Hissy Fit: A 22-year-old woman called police after her clearly unstable boyfriend assaulted her. The man became enraged one day last week and started throwing and breaking things around the house. The woman went outside to call for help and then went inside to attempt to get her children out. The suspect threatened to shoot the woman and threw a large toy truck at her. He then attempted to slam the windows shut on her fingers. The suspect finally left but hadn't quite finished his rampage. He got into the victim's car with her purse and wallet and then tried hitting her with the vehicle while she stood in the front yard. I swear, Tar Heels fans don't know how to act when their team loses.

Taking A Stand: A 51-year-old man called police after being chased around his apartment complex by a raving lunatic. He told officers that the man chased him around with a huge stick until he found refuge in his friend's apartment. It was from this safe haven that he watched the suspect enter his apartment, where his wife was sleeping. The suspect got a butter knife out of the victim's sink and came back outside again. You might be sleeping on the couch for a long while — or your friend's place if you don't feel safe on the couch.

Chivalry's Death: A 22-year-old woman called police after someone broke into her residence. She told officers that an unknown suspect gained entry into her apartment through an unsecured door while she was gone. She returned to find that the suspect had left a path of flowers from her kitchen to her bedroom and written on two mirrors and a television "indicating the way he felt about her."

Nacho Stop: Police responded to a domestic dispute at a bus stop last week after a man and woman were witnessed beating each other up while waiting for the bus. The report states that early one evening, the woman walked into the Taco Bell where her boyfriend works and started harassing him. He left and walked to the bus stop where she grabbed him and wouldn't let him get onto the bus. The man was able to push her off of him ... and decided to step on her head while he waited for police to come and assist him. Both of the parties were arrested for assault and all parties on the bus were able to capture some awesome cell phone videos.

Now Steal This

Bright Futures: Employees at The Creek Lounge on Monroe Road called police after their building was broken into last week. Sometime during the afternoon, someone broke in and took a 32-inch flat screen TV and $1,700 worth of neon signs — including a frog, a lizard, a blue marlin, a Carolina Panthers sign and many more. Police haven't found the suspect yet but are searching satellite images for any house in Charlotte that is glowing from space.

Clothes Hopping: Employees at a local Kohl's store called police after a woman attempted to carry out a very complex, if not convincing, shoplifting scam. Employees told officers the woman first entered the store and brought several items of clothing back to the dressing room. She concealed some of them under her clothes and brought the rest back to the return desk at customer service as if she had already bought them.

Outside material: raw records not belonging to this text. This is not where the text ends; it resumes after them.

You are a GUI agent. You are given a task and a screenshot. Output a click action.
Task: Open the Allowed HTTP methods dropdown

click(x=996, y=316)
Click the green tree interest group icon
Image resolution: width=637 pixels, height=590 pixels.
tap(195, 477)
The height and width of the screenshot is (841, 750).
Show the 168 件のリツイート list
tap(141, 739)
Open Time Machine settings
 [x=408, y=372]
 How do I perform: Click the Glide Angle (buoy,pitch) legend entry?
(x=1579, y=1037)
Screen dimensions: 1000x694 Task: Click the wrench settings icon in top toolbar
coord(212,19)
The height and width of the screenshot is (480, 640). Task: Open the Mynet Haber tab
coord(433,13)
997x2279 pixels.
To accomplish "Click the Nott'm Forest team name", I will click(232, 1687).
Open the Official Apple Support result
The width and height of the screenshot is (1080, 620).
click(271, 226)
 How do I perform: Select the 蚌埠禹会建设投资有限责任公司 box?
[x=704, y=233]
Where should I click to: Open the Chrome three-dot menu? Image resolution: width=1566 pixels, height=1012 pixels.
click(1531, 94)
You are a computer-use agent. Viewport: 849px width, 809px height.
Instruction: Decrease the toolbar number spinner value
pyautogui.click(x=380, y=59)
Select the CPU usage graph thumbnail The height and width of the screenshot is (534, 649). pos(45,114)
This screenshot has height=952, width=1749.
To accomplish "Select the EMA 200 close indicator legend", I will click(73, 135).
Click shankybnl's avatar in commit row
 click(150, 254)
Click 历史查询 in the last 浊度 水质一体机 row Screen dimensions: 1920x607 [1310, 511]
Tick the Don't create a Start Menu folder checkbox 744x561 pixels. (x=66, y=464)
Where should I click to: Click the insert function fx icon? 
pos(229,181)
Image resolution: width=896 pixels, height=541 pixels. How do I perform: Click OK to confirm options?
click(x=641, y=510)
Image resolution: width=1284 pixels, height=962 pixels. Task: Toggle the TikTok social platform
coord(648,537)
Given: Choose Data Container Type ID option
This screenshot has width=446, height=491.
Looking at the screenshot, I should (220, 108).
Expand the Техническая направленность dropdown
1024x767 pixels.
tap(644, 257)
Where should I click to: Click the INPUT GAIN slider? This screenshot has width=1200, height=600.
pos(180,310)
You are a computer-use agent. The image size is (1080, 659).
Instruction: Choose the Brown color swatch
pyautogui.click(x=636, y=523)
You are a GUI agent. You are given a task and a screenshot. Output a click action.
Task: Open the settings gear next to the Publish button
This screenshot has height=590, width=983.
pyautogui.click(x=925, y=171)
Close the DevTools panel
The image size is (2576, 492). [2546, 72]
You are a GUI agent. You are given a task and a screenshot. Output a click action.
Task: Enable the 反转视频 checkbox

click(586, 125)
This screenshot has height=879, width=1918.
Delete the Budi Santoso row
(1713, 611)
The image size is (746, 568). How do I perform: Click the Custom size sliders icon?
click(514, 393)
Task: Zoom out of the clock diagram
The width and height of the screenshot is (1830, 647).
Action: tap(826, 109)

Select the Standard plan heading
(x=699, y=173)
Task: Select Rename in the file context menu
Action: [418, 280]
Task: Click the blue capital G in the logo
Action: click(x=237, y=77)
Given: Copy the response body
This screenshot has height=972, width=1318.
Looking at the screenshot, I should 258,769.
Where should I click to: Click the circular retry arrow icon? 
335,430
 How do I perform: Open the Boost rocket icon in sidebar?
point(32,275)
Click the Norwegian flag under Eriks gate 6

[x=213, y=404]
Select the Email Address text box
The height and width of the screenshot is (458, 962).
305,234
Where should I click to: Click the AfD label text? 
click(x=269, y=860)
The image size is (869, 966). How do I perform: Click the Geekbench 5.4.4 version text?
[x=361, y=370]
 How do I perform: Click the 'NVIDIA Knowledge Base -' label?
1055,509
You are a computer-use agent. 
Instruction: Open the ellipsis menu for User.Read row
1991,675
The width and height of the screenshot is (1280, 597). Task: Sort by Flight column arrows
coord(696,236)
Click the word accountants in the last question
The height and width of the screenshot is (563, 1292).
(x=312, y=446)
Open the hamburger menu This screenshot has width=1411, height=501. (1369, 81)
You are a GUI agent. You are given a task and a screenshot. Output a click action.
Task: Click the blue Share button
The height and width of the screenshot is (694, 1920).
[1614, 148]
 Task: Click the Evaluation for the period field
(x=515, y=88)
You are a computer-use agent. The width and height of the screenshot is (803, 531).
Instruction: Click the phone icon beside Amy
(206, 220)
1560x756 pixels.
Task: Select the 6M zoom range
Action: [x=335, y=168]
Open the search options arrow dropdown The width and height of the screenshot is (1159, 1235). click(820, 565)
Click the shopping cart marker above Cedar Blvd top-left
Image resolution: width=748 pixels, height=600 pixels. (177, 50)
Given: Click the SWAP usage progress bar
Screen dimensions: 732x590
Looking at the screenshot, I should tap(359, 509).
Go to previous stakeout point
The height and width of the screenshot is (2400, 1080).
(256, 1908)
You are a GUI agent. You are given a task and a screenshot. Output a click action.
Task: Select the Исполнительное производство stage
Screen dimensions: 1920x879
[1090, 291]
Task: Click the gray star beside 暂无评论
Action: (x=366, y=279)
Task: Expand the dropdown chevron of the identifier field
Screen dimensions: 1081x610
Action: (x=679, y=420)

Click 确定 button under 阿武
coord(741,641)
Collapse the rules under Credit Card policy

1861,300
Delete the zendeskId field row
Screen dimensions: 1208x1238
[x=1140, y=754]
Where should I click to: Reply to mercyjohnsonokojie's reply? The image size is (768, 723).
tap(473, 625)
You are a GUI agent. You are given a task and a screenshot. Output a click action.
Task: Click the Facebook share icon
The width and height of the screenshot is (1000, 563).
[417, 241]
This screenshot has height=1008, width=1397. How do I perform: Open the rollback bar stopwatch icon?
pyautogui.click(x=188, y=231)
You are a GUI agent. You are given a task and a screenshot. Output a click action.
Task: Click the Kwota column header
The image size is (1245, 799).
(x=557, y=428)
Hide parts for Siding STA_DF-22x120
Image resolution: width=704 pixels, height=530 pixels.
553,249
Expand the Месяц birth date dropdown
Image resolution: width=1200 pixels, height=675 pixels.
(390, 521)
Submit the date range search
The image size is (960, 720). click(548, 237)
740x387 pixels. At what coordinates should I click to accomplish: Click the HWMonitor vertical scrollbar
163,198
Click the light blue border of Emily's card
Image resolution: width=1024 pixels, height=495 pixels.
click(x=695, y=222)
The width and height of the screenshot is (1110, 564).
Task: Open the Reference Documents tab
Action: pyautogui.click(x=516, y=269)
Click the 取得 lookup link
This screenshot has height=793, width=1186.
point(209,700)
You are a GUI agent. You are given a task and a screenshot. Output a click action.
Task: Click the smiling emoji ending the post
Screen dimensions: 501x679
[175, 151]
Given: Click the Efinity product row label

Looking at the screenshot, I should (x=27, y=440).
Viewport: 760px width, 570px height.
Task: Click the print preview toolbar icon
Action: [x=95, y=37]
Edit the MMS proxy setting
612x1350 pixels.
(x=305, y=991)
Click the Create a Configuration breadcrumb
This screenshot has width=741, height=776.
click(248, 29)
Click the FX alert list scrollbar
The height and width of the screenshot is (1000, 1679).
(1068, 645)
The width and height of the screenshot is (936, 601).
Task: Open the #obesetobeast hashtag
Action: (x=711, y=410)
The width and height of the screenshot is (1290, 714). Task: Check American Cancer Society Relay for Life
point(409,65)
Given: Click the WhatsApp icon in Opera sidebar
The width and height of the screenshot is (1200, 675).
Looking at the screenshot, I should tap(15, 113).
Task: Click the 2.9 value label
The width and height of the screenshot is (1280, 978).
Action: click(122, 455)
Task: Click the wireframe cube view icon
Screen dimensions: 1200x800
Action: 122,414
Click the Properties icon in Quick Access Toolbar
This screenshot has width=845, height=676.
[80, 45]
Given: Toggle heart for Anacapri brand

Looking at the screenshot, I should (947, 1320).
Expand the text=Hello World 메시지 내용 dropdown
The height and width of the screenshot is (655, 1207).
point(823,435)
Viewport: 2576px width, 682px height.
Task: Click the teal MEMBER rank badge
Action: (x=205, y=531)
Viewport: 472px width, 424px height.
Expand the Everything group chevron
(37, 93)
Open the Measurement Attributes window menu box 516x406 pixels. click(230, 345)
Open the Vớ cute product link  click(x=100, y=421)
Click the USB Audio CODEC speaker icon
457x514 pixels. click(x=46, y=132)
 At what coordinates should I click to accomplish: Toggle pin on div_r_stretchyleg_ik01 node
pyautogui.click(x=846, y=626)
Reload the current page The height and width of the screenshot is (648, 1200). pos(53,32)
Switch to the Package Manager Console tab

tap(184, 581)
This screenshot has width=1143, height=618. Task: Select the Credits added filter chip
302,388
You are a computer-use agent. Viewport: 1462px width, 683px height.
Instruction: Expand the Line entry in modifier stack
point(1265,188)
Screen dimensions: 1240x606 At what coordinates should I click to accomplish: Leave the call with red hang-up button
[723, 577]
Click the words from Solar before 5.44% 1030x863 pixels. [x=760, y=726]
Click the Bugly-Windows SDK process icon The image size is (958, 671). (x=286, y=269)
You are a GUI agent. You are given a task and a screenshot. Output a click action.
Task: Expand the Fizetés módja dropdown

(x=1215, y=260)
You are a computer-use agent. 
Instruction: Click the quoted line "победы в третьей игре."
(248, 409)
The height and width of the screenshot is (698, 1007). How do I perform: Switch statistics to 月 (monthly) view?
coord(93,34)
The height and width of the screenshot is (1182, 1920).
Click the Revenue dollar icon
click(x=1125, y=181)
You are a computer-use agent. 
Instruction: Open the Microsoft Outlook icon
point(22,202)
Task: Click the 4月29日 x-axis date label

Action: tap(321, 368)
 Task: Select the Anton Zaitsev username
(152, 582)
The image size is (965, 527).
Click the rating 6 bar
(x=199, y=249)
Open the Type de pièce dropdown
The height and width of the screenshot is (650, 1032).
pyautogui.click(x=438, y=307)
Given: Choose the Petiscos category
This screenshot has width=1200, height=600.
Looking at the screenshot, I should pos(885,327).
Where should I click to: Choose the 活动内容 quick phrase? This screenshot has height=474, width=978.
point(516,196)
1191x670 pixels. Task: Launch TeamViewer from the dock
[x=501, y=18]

The woman was given a store gift card for the clothing and continued to browse the store. She then brought more items to the dressing rooms and concealed some of them under her already bulging clothing. She attempted to pay for the rest with her fraudulent gift card but was stopped by security. I guess if you try all shoplifting methods at once, you figure one will work.

So Meaty: Employees at a local supermarket called police after a man was caught shoplifting. One witness told officers that she watched the suspect walk into the store and start stuffing meat into his pants in plain view. When the employee approached the suspect and asked him to please stop and place all the meat on the counter, he punched her in the face. He ran off with "both hands on the meat, still in his pants." Do I even need a joke?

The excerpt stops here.